- DIRECTIONS FOR THIS TASK -
Return the following lines verbatim, from first to last, without changing any character.

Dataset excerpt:
----------------------------------------

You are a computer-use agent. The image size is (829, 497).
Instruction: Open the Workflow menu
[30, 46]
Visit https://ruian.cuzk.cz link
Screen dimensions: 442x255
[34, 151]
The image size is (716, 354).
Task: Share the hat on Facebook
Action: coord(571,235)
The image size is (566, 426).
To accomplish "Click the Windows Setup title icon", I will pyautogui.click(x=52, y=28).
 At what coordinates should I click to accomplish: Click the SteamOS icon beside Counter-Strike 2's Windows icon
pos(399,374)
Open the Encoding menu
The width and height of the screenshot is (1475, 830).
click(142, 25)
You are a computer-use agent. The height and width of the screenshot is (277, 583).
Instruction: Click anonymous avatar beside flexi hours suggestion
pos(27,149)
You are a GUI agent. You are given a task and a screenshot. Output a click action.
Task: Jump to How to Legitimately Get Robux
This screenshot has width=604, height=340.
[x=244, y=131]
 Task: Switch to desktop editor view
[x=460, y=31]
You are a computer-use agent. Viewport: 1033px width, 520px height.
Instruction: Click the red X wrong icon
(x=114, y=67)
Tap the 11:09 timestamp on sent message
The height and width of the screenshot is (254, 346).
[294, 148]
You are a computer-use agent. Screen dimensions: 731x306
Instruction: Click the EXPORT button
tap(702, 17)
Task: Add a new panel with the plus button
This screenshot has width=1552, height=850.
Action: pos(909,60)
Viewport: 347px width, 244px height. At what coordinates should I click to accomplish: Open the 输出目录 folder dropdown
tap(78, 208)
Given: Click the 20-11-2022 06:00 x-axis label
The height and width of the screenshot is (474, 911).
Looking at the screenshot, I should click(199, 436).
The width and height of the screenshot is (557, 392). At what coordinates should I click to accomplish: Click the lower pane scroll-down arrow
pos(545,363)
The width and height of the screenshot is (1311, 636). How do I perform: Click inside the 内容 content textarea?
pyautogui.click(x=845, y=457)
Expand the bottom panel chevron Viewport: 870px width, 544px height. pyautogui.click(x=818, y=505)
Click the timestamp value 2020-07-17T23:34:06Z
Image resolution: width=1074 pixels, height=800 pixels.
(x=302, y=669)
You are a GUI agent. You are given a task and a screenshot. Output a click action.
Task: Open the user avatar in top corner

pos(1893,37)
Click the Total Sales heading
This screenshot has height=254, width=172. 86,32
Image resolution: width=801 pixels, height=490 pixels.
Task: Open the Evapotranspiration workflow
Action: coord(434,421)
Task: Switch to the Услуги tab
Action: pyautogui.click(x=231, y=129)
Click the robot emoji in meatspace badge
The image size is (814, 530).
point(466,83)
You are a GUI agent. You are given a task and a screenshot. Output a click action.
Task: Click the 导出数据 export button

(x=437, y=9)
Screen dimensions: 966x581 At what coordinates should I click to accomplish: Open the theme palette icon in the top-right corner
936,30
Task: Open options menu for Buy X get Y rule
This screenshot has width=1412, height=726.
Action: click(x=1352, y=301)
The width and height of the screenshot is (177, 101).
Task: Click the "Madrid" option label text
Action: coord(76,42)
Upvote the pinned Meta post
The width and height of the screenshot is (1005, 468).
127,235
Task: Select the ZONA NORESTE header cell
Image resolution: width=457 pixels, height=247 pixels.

----------------------------------------

- RESPONSE TO THIS TASK -
You are a computer-use agent. The image size is (829, 497).
Instruction: Open the Workflow menu
[30, 46]
Visit https://ruian.cuzk.cz link
Screen dimensions: 442x255
[34, 151]
The image size is (716, 354).
Task: Share the hat on Facebook
Action: coord(571,235)
The image size is (566, 426).
To accomplish "Click the Windows Setup title icon", I will pyautogui.click(x=52, y=28).
 At what coordinates should I click to accomplish: Click the SteamOS icon beside Counter-Strike 2's Windows icon
pos(399,374)
Open the Encoding menu
The width and height of the screenshot is (1475, 830).
click(142, 25)
You are a computer-use agent. The height and width of the screenshot is (277, 583).
Instruction: Click anonymous avatar beside flexi hours suggestion
pos(27,149)
You are a GUI agent. You are given a task and a screenshot. Output a click action.
Task: Jump to How to Legitimately Get Robux
This screenshot has width=604, height=340.
[x=244, y=131]
 Task: Switch to desktop editor view
[x=460, y=31]
You are a computer-use agent. Viewport: 1033px width, 520px height.
Instruction: Click the red X wrong icon
(x=114, y=67)
Tap the 11:09 timestamp on sent message
The height and width of the screenshot is (254, 346).
[294, 148]
You are a computer-use agent. Screen dimensions: 731x306
Instruction: Click the EXPORT button
tap(702, 17)
Task: Add a new panel with the plus button
This screenshot has width=1552, height=850.
Action: pos(909,60)
Viewport: 347px width, 244px height. At what coordinates should I click to accomplish: Open the 输出目录 folder dropdown
tap(78, 208)
Given: Click the 20-11-2022 06:00 x-axis label
The height and width of the screenshot is (474, 911).
Looking at the screenshot, I should click(199, 436).
The width and height of the screenshot is (557, 392). At what coordinates should I click to accomplish: Click the lower pane scroll-down arrow
pos(545,363)
The width and height of the screenshot is (1311, 636). How do I perform: Click inside the 内容 content textarea?
pyautogui.click(x=845, y=457)
Expand the bottom panel chevron Viewport: 870px width, 544px height. pyautogui.click(x=818, y=505)
Click the timestamp value 2020-07-17T23:34:06Z
Image resolution: width=1074 pixels, height=800 pixels.
(x=302, y=669)
You are a GUI agent. You are given a task and a screenshot. Output a click action.
Task: Open the user avatar in top corner

pos(1893,37)
Click the Total Sales heading
This screenshot has height=254, width=172. 86,32
Image resolution: width=801 pixels, height=490 pixels.
Task: Open the Evapotranspiration workflow
Action: coord(434,421)
Task: Switch to the Услуги tab
Action: pyautogui.click(x=231, y=129)
Click the robot emoji in meatspace badge
The image size is (814, 530).
point(466,83)
You are a GUI agent. You are given a task and a screenshot. Output a click action.
Task: Click the 导出数据 export button

(x=437, y=9)
Screen dimensions: 966x581 At what coordinates should I click to accomplish: Open the theme palette icon in the top-right corner
936,30
Task: Open options menu for Buy X get Y rule
This screenshot has width=1412, height=726.
Action: click(x=1352, y=301)
The width and height of the screenshot is (177, 101).
Task: Click the "Madrid" option label text
Action: coord(76,42)
Upvote the pinned Meta post
The width and height of the screenshot is (1005, 468).
127,235
Task: Select the ZONA NORESTE header cell
Image resolution: width=457 pixels, height=247 pixels.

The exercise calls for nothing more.